Rewrite the lines below, swapping every "icon" for "symbol" and changing nothing else.

- - - - - - -

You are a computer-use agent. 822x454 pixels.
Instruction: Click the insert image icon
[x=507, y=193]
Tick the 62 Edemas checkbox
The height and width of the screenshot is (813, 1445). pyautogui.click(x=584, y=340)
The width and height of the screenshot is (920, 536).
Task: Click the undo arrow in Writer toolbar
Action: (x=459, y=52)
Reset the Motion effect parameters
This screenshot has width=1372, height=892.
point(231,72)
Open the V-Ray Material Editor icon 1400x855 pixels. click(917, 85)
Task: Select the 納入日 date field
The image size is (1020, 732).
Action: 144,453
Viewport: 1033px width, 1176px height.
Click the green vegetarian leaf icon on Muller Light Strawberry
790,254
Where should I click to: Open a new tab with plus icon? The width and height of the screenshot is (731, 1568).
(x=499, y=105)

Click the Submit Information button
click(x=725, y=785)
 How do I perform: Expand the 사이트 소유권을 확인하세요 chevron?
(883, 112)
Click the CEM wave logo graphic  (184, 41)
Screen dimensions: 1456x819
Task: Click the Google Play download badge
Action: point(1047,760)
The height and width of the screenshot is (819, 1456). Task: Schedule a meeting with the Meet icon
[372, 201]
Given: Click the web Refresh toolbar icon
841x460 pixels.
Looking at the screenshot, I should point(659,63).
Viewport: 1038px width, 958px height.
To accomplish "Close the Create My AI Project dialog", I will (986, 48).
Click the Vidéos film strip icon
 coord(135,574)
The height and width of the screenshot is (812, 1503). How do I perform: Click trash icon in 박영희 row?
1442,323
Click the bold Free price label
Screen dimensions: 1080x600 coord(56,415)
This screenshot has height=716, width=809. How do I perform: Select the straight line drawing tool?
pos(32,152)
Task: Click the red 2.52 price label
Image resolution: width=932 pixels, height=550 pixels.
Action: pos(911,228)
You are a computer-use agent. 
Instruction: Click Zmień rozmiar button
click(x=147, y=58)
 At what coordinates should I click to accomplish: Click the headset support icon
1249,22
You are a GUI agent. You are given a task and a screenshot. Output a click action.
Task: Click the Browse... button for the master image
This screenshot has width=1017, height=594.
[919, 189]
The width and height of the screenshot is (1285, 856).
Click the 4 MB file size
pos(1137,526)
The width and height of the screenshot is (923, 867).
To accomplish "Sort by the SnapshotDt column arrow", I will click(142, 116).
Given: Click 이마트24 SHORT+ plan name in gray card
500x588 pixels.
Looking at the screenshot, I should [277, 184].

- - - - - - -

THE ANSWER
You are a computer-use agent. 822x454 pixels.
Instruction: Click the insert image symbol
[x=507, y=193]
Tick the 62 Edemas checkbox
The height and width of the screenshot is (813, 1445). pyautogui.click(x=584, y=340)
The width and height of the screenshot is (920, 536).
Task: Click the undo arrow in Writer toolbar
Action: (x=459, y=52)
Reset the Motion effect parameters
This screenshot has width=1372, height=892.
point(231,72)
Open the V-Ray Material Editor symbol 1400x855 pixels. click(917, 85)
Task: Select the 納入日 date field
The image size is (1020, 732).
Action: 144,453
Viewport: 1033px width, 1176px height.
Click the green vegetarian leaf symbol on Muller Light Strawberry
790,254
Where should I click to: Open a new tab with plus symbol? The width and height of the screenshot is (731, 1568).
(x=499, y=105)

Click the Submit Information button
click(x=725, y=785)
 How do I perform: Expand the 사이트 소유권을 확인하세요 chevron?
(883, 112)
Click the CEM wave logo graphic  (184, 41)
Screen dimensions: 1456x819
Task: Click the Google Play download badge
Action: point(1047,760)
The height and width of the screenshot is (819, 1456). Task: Schedule a meeting with the Meet symbol
[372, 201]
Given: Click the web Refresh toolbar symbol
841x460 pixels.
Looking at the screenshot, I should point(659,63).
Viewport: 1038px width, 958px height.
To accomplish "Close the Create My AI Project dialog", I will (986, 48).
Click the Vidéos film strip symbol
 coord(135,574)
The height and width of the screenshot is (812, 1503). How do I perform: Click trash symbol in 박영희 row?
1442,323
Click the bold Free price label
Screen dimensions: 1080x600 coord(56,415)
This screenshot has height=716, width=809. How do I perform: Select the straight line drawing tool?
pos(32,152)
Task: Click the red 2.52 price label
Image resolution: width=932 pixels, height=550 pixels.
Action: pos(911,228)
You are a computer-use agent. 
Instruction: Click Zmień rozmiar button
click(x=147, y=58)
 At what coordinates should I click to accomplish: Click the headset support symbol
1249,22
You are a GUI agent. You are given a task and a screenshot. Output a click action.
Task: Click the Browse... button for the master image
This screenshot has width=1017, height=594.
[919, 189]
The width and height of the screenshot is (1285, 856).
Click the 4 MB file size
pos(1137,526)
The width and height of the screenshot is (923, 867).
To accomplish "Sort by the SnapshotDt column arrow", I will click(142, 116).
Given: Click 이마트24 SHORT+ plan name in gray card
500x588 pixels.
Looking at the screenshot, I should [277, 184].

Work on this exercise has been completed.